Вечером, отдав должное преферансу, оставив Никитича с Балаянцем перетирать какой-то научно-производственный вопрос, я подсел в соседнее «купе» к Ольге. Она читала питерский журнал, опубликовавший подборку стихотворени1 Му-му.

— Ну, и как? Нравится? — прикручивая зачадивший фитиль керосиновой лампы, попытался я нащупать тему для разговора.

— По-моему стихи очень хорошие. Он тоже в МГУ учился?

— Не, Гера питерский геофак заканчивал. Интересно, — поинтересовался я, — в Хибины сейчас студентов геофака МГУ возят?

— В Хибины теперь только мерзлотоведы и гляциологи ездят, — оживилась аспирантка. — Все остальные в Калужской области сидят, в Сатино: и после первого, и после второго курса. Скучища, по-моему! Правда, геодезическую практику наш курс умудрился все же в Крыму, на базе геологического факультета пройти.

— В Крыму, в Прохладном, недалеко от обсерватории? — обрадовался я.

— Ага!

— В Бахчисарай, в Чуфут-Кале втихаря бегали, яблоки по соседству воровали?

— И бегали, и воровали! — засмеялась Ольга. — И преподаватели грозились, что если у кого в палатке найдут яблоки, то сразу же отчислят! Так затаившись и похрустывали по вечерам!

— А сюда балаянцевский папаша протекцию делал?
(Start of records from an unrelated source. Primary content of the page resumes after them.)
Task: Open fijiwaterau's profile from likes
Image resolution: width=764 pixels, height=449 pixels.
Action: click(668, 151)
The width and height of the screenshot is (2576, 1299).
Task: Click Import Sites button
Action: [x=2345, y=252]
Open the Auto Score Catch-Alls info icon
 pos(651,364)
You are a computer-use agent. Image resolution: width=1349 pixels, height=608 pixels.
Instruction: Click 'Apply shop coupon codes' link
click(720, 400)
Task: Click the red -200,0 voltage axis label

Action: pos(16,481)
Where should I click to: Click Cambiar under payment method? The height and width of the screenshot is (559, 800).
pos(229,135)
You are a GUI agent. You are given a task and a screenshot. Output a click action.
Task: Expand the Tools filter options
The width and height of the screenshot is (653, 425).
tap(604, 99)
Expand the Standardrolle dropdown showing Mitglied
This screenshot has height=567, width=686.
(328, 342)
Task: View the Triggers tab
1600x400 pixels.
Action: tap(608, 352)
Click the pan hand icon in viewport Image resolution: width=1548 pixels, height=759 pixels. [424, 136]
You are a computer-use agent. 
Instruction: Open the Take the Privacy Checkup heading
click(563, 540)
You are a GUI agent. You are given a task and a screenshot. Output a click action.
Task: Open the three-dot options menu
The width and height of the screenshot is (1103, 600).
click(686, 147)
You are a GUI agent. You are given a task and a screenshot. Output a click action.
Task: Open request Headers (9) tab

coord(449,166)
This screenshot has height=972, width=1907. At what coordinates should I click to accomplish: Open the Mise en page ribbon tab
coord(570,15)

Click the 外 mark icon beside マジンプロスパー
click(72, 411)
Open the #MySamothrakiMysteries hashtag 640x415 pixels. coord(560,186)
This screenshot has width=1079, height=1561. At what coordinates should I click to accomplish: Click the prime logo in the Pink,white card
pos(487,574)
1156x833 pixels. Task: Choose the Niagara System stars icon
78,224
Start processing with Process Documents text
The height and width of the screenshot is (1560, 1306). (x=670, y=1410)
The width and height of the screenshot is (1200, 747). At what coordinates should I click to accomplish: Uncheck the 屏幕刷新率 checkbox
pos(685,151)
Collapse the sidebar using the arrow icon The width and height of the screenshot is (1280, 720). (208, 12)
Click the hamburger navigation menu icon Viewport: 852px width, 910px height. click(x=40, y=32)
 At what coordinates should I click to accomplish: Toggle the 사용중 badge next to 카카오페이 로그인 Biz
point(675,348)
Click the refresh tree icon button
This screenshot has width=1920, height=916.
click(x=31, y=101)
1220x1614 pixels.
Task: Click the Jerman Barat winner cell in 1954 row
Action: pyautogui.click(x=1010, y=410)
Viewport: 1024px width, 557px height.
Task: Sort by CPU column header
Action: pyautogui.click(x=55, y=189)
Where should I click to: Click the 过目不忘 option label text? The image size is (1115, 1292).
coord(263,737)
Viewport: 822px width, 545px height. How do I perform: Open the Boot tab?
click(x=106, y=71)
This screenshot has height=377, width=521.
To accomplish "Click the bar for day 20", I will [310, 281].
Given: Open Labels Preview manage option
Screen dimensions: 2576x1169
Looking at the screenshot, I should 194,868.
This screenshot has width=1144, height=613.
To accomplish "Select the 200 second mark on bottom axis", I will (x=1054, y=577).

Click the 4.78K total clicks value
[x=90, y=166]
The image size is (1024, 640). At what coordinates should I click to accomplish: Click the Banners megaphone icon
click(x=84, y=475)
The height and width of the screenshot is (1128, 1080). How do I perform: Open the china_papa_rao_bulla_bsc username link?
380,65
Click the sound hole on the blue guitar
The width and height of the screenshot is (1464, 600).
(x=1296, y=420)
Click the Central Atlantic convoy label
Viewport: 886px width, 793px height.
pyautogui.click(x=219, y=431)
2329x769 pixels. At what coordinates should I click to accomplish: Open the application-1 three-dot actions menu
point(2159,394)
Отцом Балаянца был известный ученый-гляциолог, профессор МГУ Эрванд Суренович Балаянц. Сдавал я ему как-то экзамен, будучи студентом.

— Он самый. Меня же интересуют долинные ледники альпийского типа: ни на Алтае, ни тем более на Полярном Урале, сам знаешь, похожего практически нет. На Кавказе тоже сейчас не очень-то — баз нет, исследования почти не ведутся, а о Памире и говорить не приходится. Одним словом, за то, что я здесь — Эрванду Суреновичу спасибо.

— А в Швейцарию что? С факультета, я знаю, там бывают.

— В Швейцарии чтобы столько на леднике посидеть, уйму денег надо!

— Ну и специальность же ты выбрала — по полгода во льдах безвылазно! — посочувствовал я ей. — Соскучилась, наверное, по лету-то, по настоящему лету?

Подперев ладонью голову, Ольга мечтательно прищурилась:

— Да… лето… дача, вечерняя свежесть после дневной жары, полуночные посиделки, — улыбнулась она, — и тишина, непривычная после суматошной Москвы тишина: лишь лай собак где-то там в поселке, да шум последних электричек за лесом… Если честно, соскучилась!

Ни с того, ни с сего, сам себе удивляясь (откуда это только все берется? Может раскрытый на столе журнал со стихами Му-му, может славная девчонка с погрустневшими от воспоминаний глазами спровоцировали? Да, и не плебеем же прикидываться, в конце концов!), я прочел:

…упиваясь вечернею вольницей,

Чуть шевелится флюгер на крыше,

Под сурдинку лягушки чуть слышно

Сквернословят в пруду у околицы.

Псы окрестные взлай и вразножку

Заступают в вечернюю смену,

Пахнет свежим, подсохнувшим сеном

И пожаренной с луком картошкой.

Осторожно, словно боясь спугнуть, Ольга повернулась ко мне.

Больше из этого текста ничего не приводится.